Attenzione al possibile uso distorto della PEC
Caro Direttore,
a seguito dell’ormai abituale ricezione di messaggi PEC-spazzatura (spamming), mi sovvengono le seguenti riflessioni.
A differenza dei normali indirizzi e-mail, le “PEC” sono obbligatoriamente comunicate e inserite in archivi organizzati (CCIAA, Ordini professionali), aumentando le probabilità di un loro utilizzo distorto.
Ma qui abbiamo un problema in più, giacché l’impiego di un “filtro antispam” presenta rischi gravissimi. Se infatti la cancellazione erronea di un messaggio ordinario identificato come spamming non provoca rilevanti conseguenze civili o penali (è come cestinare una lettera ordinaria), altrettanto non può dirsi per i messaggi PEC: si rischia di cancellare una raccomandata. Tantopiù che proprio l’utilizzo di massa delle PEC da parte degli enti pubblici è stato un motivo importante per la loro istituzione: gli enti pubblici sono autorizzati a ottenere dagli Ordini professionali gli elenchi delle PEC degli iscritti.
Immaginate, ad esempio, che l’Agenzia delle Entrate spedisca 100.000 questionari sul redditometro via PEC: qualsiasi filtro antispam prenderebbe tali messaggi come effettivamente sono (spamming) e li destinerebbe a “posta indesiderata”. Con le conseguenze che conosciamo bene.
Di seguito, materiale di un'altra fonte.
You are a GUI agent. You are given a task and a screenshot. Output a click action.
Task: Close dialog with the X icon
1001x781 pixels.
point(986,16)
Eccoci quindi costretti a leggere tutti i messaggi PEC, quali che essi siano.
E anzi, proprio questa situazione spingerà i malintenzionati a convogliare lo spamming proprio su tali caselle.
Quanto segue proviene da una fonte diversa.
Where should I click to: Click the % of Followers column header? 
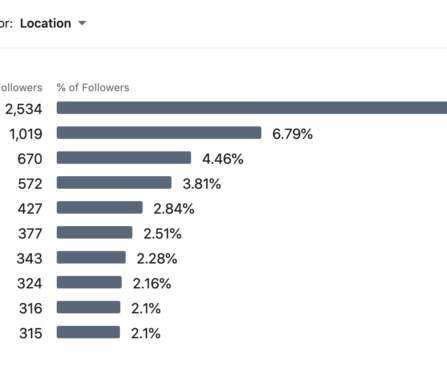click(x=93, y=88)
Non è finita: l’invio in caselle PEC da caselle non certificate non provoca il rigetto del messaggio, ma soltanto la sua invalidità agli effetti delle certificazioni. Con la conseguenza che, pur non potendone omettere la lettura, sarà più difficile risalire al mittente.
Dulcis in fundo, non è nemmeno così semplice risalire al titolare della PEC: le procedure di rilascio, infatti, non prevedono la certificazione del titolare della casella, ma soltanto di ciò che accade “a valle” dell’identificazione, e cioè il contenuto del messaggio che è stato scambiato in un certo momento tra due caselle PEC.
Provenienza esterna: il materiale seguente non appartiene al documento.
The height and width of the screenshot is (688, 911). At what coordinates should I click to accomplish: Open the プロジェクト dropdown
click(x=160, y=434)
Tant’è vero che la riconducibilità dell’identità del titolare a una certa casella viene soltanto autocertificata da chi se ne qualifica titolare. Per la sua validità certificatoria, occorre che ciascun (sedicente) titolare provveda a comunicare alle proprie controparti la riconducibilità della PEC alla propria persona (art. 5 del DM 2 novembre 2005).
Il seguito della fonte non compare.